**EXCERPT TO READ**.
--------------------------------

The NOAA-RFE 2.0 algorithm (hereinafter referred to as RFE 2.0, for full description see http://www.cpc.ncep.noaa.gov/products/fews/RFE2.0_tech.pdf) combines satellite thermal infra-red (TIR) data from Meteosat with passive microwave (PMW) data from the AMSU and SSM/I satellite instruments and Global Telecommunication System (GTS) raingauge data. Initial rainfall estimates are calculated from the TIR data using the GOES Precipitation Index or GPI (Arkin and Meissner, 1987). The GPI algorithm uses the TIR imagery to identify clouds with tops colder than a threshold temperature of 235 K. Such clouds are designated as raining and a rain rate of 3 mm per hour is assumed. Estimates are also generated from the PMW data using the method of Ferraro and Marks (1994). The GPI and PMW estimates are then merged using weighting coefficients inversely related to the mean square difference between the satellite estimates and gauge data. In a final step, the estimates are adjusted to agree with the GTS raingauge data.

3.1.2. GPCP-1DD (Global Precipitation Climatology Centre—One Degree Daily)

The Global Precipitation Climatology Project (GPCP) produces a monthly product (GPCP-V2.1) and a 1° daily product (GPCP-1DD) (Huffman et al., 2001). The GPCP-V2.1 monthly estimates are an amalgam of geostationary TIR, PMW imagery from polar orbiting satellites and raingauge data available from the GTS (Adler et al., 2003) and are widely used in evaluating climate model simulations (e.g. Allan et al., 2010). The GPCP-1DD product, as the name suggests, is generated at a daily time step with a spatial resolution of 1°. GPCP-1DD is similar in concept to the GPI but the temperature threshold is determined for each 1° square by comparison with rainfall images generated by the GPROF algorithm (Kummerow et al., 2001) from PMW data. A rain rate is then assigned to each raining TIR pixel so that the total monthly rainfall matches the GPCP-V2.1 monthly total.

--------------------------------

**PROVIDED MATERIAL**.

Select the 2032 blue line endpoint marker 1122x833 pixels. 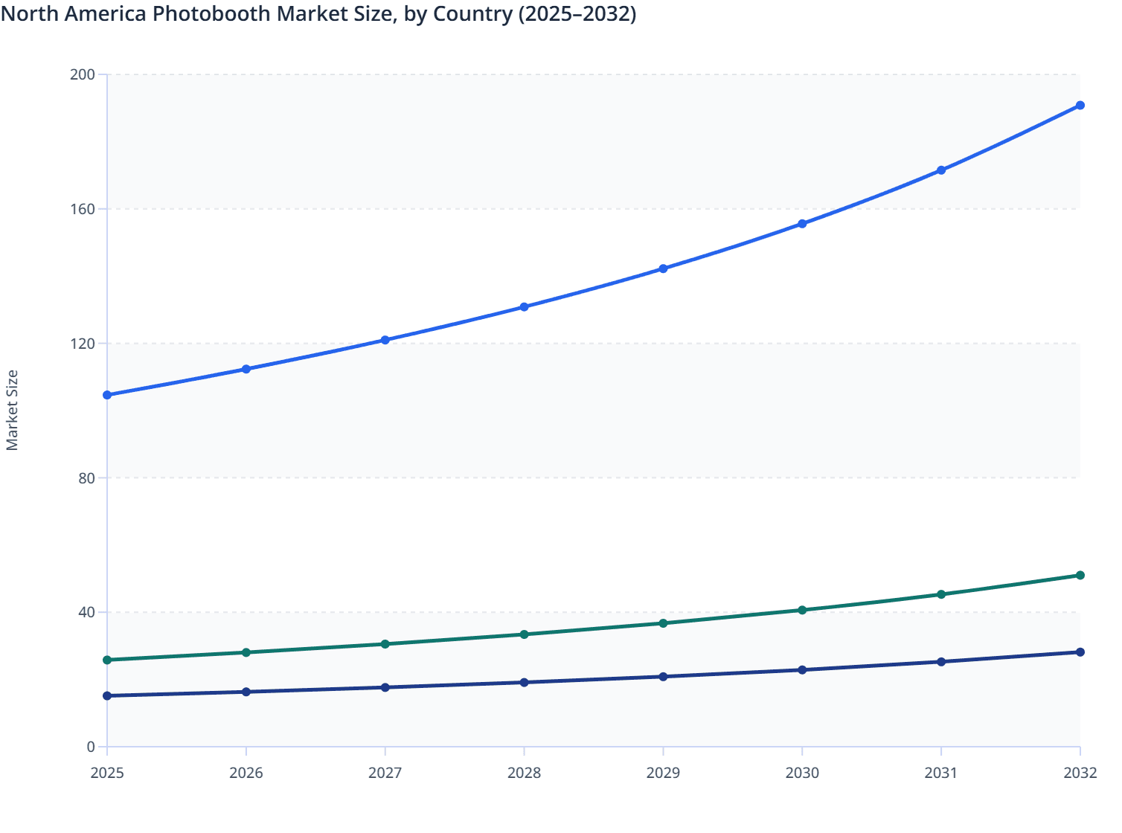pos(1080,106)
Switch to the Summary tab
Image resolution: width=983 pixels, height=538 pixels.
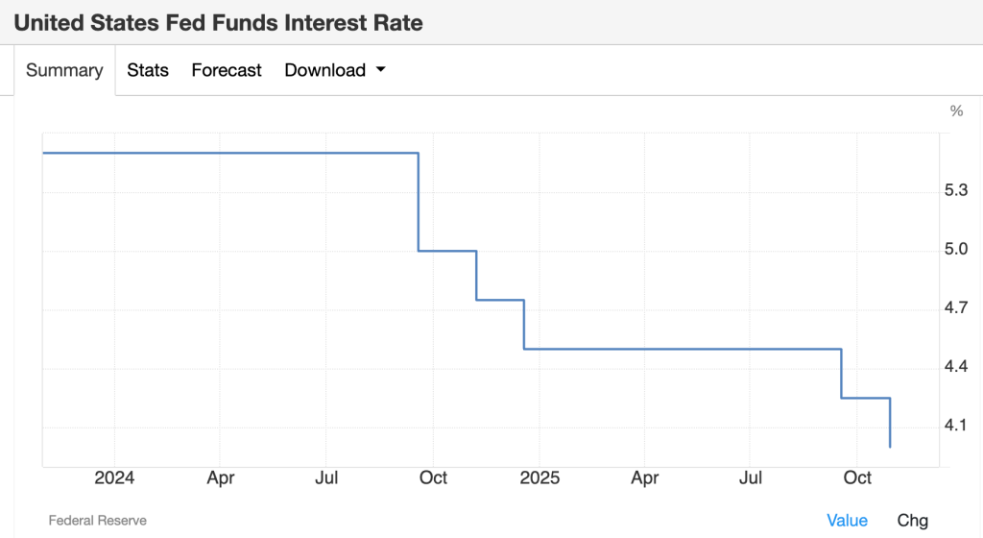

--------------------------------

**GOALS**.
**A)** Render this sentence from the passage on satellite rainfall estimation into French: "Such clouds are designated as raining and a rain rate of 3 mm per hour is assumed."
**B)** Transcribe the passage on satellite rainfall estimation from "The Global Precipitation" up to and including "GPCP-V2.1 monthly total.".
The data bear no relation to the passage on satellite rainfall estimation.

**TASK SOLUTIONS**.
**A)** Ces nuages sont considérés comme pluvieux et un taux de précipitation de 3 mm par heure est supposé.

**B)**
The Global Precipitation Climatology Project (GPCP) produces a monthly product (GPCP-V2.1) and a 1° daily product (GPCP-1DD) (Huffman et al., 2001). The GPCP-V2.1 monthly estimates are an amalgam of geostationary TIR, PMW imagery from polar orbiting satellites and raingauge data available from the GTS (Adler et al., 2003) and are widely used in evaluating climate model simulations (e.g. Allan et al., 2010). The GPCP-1DD product, as the name suggests, is generated at a daily time step with a spatial resolution of 1°. GPCP-1DD is similar in concept to the GPI but the temperature threshold is determined for each 1° square by comparison with rainfall images generated by the GPROF algorithm (Kummerow et al., 2001) from PMW data. A rain rate is then assigned to each raining TIR pixel so that the total monthly rainfall matches the GPCP-V2.1 monthly total.